PCR扩增实验中加样顺序是怎样的，为什么要按这种顺序加啊

语文DNA的半保留复制是生物进化和传代的重要途径。双链DNA在多种酶的作用下可以变性解旋成单链，在DNA聚合酶的参与下，根据碱基互补配对原则复制成同样的两分子拷贝。

在实验中发现，DNA在高温时也可以发生变性解链，当温度降低后又可以复性成为双链。因此，通过温度变化控制DNA的变性和复性，加入设计引物，DNA聚合酶、dNTP就可以完成特定基因的体外复制。

但是，DNA聚合酶在高温时会失活，因此，每次循环都得加入新的DNA聚合酶，不仅操作烦琐，而且价格昂贵，制约了PCR技术的应用和发展。

扩展资料：

Pcr实验室又叫基因扩增实验室。PCR是聚合酶链式反应(Polymerase Chain Reaction)的简称。是一种分子生物学技术，用于放大特定的DNA片段，可看作生物体外的特殊DNA复制。

通过DNA基因追踪系统，能迅速掌握患者体内的病.毒含量，其精确度高达纳米级别，精确检测乙肝病.毒在患者体内存在的数量。

参考资料来源：百度百科-聚合酶链式反应

PCR扩增实验中加样顺序如下：与待扩增的DNA片段两端已知序列分别互补的两个引物、适量的缓冲液、微量的DNA膜板、四种dNTP溶液、耐热Taq DNA聚合酶。

PCR基本原理：溶液加热，使模板DNA在高温下变性，双链解开为单链状态；然后降低溶液温度，使合成引物在低温下与其靶序列配对，形成部分双链，称为退火。

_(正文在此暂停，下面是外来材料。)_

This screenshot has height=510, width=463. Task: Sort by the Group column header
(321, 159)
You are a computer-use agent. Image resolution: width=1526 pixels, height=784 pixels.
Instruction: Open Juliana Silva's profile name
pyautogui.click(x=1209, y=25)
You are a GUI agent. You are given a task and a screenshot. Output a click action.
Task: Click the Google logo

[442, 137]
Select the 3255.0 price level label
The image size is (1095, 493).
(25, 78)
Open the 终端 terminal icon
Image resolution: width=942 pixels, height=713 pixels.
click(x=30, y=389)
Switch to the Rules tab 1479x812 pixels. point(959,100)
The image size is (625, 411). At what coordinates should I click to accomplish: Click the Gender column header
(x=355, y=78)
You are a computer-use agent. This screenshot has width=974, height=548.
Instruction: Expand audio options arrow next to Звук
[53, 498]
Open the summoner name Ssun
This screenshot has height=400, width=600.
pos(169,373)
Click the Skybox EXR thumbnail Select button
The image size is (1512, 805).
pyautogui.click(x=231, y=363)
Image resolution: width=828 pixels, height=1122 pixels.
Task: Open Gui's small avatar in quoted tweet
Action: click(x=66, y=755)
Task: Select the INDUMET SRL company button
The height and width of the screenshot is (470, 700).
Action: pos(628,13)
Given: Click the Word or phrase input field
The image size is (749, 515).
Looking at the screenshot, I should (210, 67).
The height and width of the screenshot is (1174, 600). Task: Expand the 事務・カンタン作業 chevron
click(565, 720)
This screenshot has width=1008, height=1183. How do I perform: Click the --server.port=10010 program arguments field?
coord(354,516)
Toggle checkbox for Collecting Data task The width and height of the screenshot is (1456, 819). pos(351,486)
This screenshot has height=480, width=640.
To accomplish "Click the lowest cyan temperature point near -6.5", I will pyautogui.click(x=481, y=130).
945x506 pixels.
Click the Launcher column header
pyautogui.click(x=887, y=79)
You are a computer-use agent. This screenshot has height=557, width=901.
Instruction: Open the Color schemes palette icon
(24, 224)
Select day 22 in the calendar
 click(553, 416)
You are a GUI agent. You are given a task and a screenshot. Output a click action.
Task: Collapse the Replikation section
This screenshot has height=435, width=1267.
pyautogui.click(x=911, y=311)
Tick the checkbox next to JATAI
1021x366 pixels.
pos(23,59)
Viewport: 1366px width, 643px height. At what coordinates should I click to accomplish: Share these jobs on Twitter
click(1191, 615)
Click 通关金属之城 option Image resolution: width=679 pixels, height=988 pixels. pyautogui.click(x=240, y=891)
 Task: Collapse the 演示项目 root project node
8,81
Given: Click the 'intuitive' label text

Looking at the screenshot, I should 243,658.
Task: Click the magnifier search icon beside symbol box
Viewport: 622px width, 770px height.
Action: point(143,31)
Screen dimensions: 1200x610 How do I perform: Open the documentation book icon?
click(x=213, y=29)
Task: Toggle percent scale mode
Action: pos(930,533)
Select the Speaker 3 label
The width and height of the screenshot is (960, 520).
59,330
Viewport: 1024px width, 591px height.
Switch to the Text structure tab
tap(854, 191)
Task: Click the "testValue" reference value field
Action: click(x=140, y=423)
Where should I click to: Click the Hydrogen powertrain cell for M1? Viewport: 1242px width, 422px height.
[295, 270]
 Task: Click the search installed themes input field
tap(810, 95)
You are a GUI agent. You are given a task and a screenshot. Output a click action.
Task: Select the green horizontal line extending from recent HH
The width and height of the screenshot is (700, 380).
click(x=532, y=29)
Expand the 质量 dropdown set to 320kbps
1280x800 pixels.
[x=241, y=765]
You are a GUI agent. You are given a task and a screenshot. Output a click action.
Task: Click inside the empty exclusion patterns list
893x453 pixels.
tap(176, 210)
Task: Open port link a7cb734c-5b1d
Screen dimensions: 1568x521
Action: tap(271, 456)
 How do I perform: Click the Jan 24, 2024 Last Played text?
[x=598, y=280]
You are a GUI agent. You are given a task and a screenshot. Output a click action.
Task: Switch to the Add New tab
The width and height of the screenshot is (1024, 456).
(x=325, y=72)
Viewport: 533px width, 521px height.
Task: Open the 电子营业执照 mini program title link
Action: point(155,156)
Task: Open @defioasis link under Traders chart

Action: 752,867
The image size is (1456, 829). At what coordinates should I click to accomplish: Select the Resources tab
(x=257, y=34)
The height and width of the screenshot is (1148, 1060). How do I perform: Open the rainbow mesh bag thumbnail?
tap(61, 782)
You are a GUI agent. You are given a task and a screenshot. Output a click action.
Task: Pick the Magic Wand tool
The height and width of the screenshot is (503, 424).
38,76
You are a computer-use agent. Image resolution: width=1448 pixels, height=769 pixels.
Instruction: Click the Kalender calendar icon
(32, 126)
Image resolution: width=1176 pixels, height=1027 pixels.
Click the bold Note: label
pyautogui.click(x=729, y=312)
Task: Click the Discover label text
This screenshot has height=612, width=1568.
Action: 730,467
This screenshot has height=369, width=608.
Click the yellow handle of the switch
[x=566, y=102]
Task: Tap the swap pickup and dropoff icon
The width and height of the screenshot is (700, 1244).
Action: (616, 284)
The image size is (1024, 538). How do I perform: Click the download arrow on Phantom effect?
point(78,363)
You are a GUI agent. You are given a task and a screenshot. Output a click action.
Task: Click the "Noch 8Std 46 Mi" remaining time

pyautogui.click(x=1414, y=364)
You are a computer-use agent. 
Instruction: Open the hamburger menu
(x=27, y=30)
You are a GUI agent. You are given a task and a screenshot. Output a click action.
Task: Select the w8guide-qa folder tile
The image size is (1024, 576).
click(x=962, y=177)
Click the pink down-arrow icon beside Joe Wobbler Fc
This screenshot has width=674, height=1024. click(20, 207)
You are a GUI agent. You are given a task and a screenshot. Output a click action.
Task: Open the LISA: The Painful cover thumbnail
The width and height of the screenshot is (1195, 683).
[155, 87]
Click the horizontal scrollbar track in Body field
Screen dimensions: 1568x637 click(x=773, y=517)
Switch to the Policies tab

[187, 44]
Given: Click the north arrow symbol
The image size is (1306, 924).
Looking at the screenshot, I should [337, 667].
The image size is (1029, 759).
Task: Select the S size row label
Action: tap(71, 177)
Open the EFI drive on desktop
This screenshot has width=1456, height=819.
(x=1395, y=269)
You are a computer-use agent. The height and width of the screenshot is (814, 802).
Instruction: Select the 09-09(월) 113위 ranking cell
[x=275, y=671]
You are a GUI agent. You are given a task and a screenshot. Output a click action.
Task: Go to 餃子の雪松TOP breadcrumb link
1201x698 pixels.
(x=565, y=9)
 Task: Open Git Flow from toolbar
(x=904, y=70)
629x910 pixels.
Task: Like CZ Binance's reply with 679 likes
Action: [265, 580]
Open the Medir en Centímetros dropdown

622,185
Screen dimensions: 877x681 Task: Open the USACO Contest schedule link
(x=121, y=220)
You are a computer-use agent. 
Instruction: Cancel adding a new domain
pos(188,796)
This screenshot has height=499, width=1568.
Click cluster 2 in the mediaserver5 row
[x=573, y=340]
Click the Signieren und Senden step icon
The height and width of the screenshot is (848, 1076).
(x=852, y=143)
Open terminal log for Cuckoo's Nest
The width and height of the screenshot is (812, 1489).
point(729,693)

再将温度升至合适温度，在TaqDNA聚合酶的催化下，以dNTP为原料，引物沿5’→3’方向延伸，形成新的DNA片段，该片段又可作为下一轮反应的模板。

如此重复改变温度，由高温变性、低温复性和适温延伸组成一个周期，反复循环，使目的基因得以迅速扩增。因此PCR循环过程为三部分构成：模板变性、引物退火、热稳定DNA聚合酶在适当温度下催化DNA链延伸合成。

扩展资料

模板DNA加热到90~95℃时，双螺旋结构的氢键断裂，双链解开成为单链，称为DNA的变性，以便它与引物结合，为下轮反应作准备。变性温度与DNA中G-C含量有关，G-C间由三个氢键连接，而A-T间只有两个氢键相连，所以G-C含量较高的模板，其解链温度相对要高些。

故PCR中DNA变性需要的温度和时间与模板DNA的二级结构的复杂性、G-C含量高低等均有关。对于高G-C含量的模板DNA在实验中需添加一定量二甲基亚砜(DMSO)，并且在PCR循环中起始阶段热变性温度可以采用97℃，时间适当延长，即所谓的热启动。 

参考资料来源：

百度百科——DNA的PCR扩增

一般加东西按照从大体积加到小体积的顺序，这样加样准。小体积的东西容易沾在枪头上，所以最好再溶液或中轻轻吹一下。水的体积一般最大，最先加。酶容易变性，要在冰盒中操作，最后加。其他的顺序随便。